A highly-engineered threat
From an enterprise perspective, a much greater threat is posed by the targeted attacks sometimes referred to as “spear phishing”. In contrast to the type of email attacks explained above, these sophisticated attacks involve emails that are sent to a smaller set of intended victims, with content that has been crafted for high-value targets.
In most cases, these attacks commonly assume the guise of a specific individual who is trusted by the recipient, requesting an action such as a wire transfer or access to confidential information. In the enterprise environment, an attack impersonating a known contact has come to be known as Business Email Compromise (BEC), also frequently referred to as CEO Fraud, as chief execs are one of the most popular identities to assume. BEC attacks carry even more weight, as an email from a senior executive will have most employees scrambling to comply. There have also been several notable cases where the attacker has instead impersonated a supplier or customer.
Whatever the specific methodology, BEC attacks include a high level of social engineering, with attackers researching the company, targeted employee, and relevant connections to manufacture a convincing identity and narrative.

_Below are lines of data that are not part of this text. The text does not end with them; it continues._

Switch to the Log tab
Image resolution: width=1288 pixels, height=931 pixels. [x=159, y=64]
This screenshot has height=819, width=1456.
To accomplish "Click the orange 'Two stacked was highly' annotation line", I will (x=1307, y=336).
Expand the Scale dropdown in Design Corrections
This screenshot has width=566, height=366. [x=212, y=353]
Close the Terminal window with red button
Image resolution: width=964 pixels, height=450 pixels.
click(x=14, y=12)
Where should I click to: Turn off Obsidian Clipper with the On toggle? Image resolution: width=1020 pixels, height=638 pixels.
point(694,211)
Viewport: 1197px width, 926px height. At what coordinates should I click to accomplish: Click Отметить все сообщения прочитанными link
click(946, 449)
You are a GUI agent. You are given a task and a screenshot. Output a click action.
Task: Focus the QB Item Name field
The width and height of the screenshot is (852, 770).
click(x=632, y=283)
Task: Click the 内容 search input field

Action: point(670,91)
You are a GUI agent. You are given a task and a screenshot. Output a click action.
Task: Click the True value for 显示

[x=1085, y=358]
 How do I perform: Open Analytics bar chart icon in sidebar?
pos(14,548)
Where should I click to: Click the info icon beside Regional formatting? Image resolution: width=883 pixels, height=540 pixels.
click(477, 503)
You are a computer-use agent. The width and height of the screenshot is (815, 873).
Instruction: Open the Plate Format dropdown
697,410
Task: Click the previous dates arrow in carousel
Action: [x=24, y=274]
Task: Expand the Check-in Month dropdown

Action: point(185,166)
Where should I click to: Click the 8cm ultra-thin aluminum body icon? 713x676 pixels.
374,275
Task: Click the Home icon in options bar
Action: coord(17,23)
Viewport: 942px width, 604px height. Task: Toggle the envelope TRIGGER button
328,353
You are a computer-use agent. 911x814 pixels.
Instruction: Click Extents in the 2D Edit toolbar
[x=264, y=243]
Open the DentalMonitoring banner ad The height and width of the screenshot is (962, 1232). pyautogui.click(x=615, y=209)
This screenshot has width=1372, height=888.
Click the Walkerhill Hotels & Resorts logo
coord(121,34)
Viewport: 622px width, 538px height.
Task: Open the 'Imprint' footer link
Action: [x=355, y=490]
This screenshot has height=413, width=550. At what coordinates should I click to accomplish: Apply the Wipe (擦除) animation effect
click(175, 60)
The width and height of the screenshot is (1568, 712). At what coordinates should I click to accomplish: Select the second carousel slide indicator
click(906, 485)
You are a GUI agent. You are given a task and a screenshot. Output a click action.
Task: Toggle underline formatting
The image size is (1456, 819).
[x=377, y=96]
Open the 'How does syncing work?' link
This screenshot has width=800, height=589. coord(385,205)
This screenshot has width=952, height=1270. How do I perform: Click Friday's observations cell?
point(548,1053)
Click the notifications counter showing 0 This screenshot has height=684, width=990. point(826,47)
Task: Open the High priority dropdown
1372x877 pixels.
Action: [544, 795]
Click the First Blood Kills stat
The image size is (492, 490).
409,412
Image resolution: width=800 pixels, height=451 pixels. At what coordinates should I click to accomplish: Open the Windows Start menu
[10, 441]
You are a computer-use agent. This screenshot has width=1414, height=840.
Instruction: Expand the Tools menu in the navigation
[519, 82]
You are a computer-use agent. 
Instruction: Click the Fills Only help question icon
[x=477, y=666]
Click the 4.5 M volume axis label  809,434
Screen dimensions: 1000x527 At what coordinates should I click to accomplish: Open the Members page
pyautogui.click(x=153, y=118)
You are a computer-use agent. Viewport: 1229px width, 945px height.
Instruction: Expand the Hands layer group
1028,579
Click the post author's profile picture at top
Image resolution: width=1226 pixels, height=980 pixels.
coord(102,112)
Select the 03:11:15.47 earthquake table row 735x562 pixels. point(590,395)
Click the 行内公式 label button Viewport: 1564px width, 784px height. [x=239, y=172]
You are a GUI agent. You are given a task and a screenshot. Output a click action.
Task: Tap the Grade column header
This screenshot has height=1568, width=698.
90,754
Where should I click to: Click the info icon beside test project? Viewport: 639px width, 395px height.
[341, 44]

With these attacks, the fraudsters will request confidential data, such as HR records or customer details, but may also seek to directly trick targets into paying into a bank account. In the guise of a CEO, the attacker will usually create a sense of urgency and a reason why they cannot be contacted for normal procedure. In the guise of a partner or supplier, fake invoices can be sent, causing payments to be made to the criminal.
These attacks are particularly dangerous because the traditional email defences that companies have come to rely on over the last decade are almost entirely useless. Most filters rely on indicators of malicious payloads, such as attachments or links, and without these factors there is nothing to distinguish a well-crafted fake email from the genuine article.
Alongside tricking targets into giving up information, email has also become the preferred vector for malware attacks, including the now notorious ransomware. Malware attacks increasingly share traits with BEC attacks, impersonating a senior or trusted authority to trick their target into downloading a file or clicking a link. Once the victim has done this, their machine – and potentially the entire network – will swiftly be compromised. Sophisticated attackers use crypters and other obfuscation tools to circumvent traditional defenses of malicious payloads.
The more one understands malicious emails, the more he or she will realise there is no single catch-all solution that will halt all threats. Instead, firms will need to invest in a multi-layered approach to identify and block attacks. Traditional security and spam filters will continue to play a role in handling the almost endless wave of mass emails, but more sophisticated attacks must be met with equal sophistication. Combining content filtering with the ability to identify and authenticate senders based on their domains will go a long way to keeping a company safe from all level of threats. By understanding the threats against them, businesses can ensure they have the right combination of defences to protect their employees, customers and their brand.